Collected data entries:
________

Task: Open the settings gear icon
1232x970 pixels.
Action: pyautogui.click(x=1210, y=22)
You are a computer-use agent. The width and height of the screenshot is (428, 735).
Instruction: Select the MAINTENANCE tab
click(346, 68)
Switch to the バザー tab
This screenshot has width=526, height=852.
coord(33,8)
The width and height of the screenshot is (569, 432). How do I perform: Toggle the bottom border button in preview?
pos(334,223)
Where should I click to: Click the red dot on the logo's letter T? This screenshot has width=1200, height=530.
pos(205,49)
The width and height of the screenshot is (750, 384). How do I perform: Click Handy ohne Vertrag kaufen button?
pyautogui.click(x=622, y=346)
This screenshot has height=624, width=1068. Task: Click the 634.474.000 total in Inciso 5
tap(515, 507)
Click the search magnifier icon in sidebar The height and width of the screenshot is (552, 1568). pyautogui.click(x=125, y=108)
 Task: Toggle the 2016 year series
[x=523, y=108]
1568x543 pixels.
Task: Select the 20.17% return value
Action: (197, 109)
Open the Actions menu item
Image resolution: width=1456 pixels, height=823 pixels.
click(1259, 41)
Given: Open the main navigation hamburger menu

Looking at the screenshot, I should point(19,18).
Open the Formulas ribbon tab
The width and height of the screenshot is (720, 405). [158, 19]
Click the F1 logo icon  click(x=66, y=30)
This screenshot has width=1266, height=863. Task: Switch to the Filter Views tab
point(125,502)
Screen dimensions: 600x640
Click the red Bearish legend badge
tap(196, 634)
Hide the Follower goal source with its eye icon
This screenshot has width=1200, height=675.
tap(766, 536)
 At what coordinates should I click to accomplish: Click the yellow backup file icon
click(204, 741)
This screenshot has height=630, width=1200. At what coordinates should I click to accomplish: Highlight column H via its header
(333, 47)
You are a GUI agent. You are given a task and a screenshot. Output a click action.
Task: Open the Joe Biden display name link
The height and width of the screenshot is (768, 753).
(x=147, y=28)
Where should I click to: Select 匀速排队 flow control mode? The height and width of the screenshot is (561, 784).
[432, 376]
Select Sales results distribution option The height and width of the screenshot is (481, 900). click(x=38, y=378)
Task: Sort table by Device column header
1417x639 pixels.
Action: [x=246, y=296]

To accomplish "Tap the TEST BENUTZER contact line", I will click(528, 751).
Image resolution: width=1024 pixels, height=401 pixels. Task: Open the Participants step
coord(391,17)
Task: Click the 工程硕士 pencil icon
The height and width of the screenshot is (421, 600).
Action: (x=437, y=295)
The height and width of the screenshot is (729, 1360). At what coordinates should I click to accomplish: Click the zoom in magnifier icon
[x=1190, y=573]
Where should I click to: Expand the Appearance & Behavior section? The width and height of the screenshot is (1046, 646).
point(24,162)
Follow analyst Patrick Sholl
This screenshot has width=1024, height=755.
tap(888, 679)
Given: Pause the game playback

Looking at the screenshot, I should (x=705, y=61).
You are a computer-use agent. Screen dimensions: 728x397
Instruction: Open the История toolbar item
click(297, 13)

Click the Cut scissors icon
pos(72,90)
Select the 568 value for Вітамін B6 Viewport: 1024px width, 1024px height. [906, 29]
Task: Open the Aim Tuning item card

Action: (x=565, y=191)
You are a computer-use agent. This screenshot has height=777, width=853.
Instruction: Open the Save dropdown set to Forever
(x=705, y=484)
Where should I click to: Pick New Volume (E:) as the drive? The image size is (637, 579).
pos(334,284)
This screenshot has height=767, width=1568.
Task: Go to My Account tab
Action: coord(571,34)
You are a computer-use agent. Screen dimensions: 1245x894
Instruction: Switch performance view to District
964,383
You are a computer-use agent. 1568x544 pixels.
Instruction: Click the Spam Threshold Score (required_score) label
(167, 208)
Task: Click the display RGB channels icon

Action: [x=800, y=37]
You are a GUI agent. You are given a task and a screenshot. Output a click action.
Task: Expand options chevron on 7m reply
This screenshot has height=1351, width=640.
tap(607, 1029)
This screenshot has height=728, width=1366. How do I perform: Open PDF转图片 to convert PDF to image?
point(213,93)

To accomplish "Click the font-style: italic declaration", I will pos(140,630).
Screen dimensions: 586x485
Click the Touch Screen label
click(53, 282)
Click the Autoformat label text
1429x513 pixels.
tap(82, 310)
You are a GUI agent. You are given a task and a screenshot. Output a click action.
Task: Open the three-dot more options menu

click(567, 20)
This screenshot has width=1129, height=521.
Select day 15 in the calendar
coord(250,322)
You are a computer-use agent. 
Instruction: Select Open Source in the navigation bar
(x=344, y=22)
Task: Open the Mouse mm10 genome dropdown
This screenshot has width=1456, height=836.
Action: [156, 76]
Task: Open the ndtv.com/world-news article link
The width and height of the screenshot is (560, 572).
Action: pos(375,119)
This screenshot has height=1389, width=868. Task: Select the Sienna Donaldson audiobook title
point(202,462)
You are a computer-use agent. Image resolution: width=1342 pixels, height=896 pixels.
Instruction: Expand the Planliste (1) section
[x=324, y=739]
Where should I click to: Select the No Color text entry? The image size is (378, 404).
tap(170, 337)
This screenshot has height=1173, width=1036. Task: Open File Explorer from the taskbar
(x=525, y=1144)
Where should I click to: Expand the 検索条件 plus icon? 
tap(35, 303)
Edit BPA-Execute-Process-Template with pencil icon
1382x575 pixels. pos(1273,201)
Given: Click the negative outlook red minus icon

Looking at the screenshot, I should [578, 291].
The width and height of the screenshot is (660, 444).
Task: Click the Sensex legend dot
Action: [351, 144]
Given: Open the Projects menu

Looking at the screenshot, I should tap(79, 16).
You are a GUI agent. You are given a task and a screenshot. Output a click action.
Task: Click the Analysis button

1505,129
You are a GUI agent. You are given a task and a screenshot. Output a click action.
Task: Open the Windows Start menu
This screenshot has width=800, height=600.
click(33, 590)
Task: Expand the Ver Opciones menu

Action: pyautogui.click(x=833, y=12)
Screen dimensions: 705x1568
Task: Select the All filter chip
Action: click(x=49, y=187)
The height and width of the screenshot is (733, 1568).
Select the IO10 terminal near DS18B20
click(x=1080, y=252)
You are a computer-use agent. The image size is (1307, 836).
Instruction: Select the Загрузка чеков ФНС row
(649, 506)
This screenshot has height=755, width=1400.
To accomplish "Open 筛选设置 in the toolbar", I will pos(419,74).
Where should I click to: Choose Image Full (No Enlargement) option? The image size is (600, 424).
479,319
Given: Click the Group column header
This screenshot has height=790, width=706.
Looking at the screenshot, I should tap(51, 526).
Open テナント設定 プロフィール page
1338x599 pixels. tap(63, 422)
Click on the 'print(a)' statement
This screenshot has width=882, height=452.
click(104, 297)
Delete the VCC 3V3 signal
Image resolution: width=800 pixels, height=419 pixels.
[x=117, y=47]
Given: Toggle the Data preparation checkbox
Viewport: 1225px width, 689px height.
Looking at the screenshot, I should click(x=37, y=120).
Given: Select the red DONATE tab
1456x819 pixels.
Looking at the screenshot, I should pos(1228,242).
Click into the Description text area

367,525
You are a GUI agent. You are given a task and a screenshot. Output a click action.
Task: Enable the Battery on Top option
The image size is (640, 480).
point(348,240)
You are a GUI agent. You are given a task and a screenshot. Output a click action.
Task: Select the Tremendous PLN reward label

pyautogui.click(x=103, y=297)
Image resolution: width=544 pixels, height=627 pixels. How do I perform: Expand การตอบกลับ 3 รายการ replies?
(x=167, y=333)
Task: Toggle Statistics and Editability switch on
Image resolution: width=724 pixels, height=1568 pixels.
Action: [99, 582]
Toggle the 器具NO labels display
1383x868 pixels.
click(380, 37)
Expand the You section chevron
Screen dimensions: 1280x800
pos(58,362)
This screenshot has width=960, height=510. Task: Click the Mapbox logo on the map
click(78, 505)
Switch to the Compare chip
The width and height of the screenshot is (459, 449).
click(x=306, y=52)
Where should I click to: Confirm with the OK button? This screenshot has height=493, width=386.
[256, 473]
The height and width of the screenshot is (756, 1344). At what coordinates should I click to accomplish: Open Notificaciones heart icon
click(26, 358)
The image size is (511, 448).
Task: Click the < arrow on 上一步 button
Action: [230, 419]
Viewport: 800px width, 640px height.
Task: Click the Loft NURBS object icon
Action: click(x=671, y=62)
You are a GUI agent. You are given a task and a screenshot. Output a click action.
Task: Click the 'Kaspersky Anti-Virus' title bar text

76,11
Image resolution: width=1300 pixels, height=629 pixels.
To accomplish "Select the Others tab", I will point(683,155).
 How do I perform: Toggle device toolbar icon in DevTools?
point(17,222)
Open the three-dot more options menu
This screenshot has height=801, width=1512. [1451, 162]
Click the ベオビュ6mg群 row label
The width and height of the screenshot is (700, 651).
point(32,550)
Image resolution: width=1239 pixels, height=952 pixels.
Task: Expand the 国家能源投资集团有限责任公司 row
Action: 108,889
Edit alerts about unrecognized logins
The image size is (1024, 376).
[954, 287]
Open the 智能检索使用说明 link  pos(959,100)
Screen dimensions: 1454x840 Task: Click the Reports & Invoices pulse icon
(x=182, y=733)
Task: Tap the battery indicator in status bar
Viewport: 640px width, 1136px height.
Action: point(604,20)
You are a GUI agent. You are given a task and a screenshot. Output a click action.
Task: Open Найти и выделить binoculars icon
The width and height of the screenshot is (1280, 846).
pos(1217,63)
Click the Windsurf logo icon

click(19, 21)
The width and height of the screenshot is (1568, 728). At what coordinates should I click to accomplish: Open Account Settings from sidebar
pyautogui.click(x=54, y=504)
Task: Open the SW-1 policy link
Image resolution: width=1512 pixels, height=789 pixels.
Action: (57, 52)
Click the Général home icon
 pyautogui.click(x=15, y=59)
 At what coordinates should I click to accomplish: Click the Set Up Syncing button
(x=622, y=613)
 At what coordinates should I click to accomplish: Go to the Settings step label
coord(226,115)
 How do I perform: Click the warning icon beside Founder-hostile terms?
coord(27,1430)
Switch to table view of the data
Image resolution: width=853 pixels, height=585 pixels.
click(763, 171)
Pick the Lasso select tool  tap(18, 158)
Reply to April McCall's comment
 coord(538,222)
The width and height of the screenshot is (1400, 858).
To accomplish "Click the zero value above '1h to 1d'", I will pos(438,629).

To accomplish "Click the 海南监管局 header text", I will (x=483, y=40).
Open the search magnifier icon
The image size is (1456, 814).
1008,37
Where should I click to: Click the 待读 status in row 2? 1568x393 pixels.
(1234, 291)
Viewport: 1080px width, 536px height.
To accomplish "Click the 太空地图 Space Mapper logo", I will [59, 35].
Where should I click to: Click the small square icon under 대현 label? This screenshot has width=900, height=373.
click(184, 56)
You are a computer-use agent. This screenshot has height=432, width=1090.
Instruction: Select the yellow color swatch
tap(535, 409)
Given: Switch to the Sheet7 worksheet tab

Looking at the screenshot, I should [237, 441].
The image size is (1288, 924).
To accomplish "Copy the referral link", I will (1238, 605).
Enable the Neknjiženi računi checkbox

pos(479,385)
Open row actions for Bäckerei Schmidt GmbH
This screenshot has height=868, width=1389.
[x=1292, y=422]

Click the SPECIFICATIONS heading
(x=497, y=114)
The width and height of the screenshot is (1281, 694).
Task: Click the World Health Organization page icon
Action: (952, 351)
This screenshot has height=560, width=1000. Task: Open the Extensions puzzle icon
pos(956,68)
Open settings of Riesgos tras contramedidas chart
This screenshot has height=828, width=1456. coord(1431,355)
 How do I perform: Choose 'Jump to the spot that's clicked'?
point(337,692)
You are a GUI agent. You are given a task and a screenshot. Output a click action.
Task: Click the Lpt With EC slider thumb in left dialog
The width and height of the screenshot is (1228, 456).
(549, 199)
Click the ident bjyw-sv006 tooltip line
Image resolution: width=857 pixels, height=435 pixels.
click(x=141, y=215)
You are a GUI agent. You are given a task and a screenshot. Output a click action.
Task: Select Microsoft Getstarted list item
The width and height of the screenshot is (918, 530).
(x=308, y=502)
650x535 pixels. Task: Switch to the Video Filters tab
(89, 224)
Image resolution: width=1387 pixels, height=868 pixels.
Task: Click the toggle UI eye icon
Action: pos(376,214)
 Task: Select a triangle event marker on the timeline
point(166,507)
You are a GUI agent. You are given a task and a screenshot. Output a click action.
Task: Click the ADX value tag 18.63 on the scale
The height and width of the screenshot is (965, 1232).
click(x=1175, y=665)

________

** To do **
From the entries above, copy every line containing the word "computer".

** Solved exercise **
You are a computer-use agent. The width and height of the screenshot is (428, 735).
You are a computer-use agent. Screen dimensions: 728x397
You are a computer-use agent. This screenshot has height=777, width=853.
You are a computer-use agent. Screen dimensions: 1245x894
You are a computer-use agent. 1568x544 pixels.
You are a computer-use agent. 
You are a computer-use agent. Image resolution: width=1342 pixels, height=896 pixels.
You are a computer-use agent. The image size is (1307, 836).
You are a computer-use agent. This screenshot has height=432, width=1090.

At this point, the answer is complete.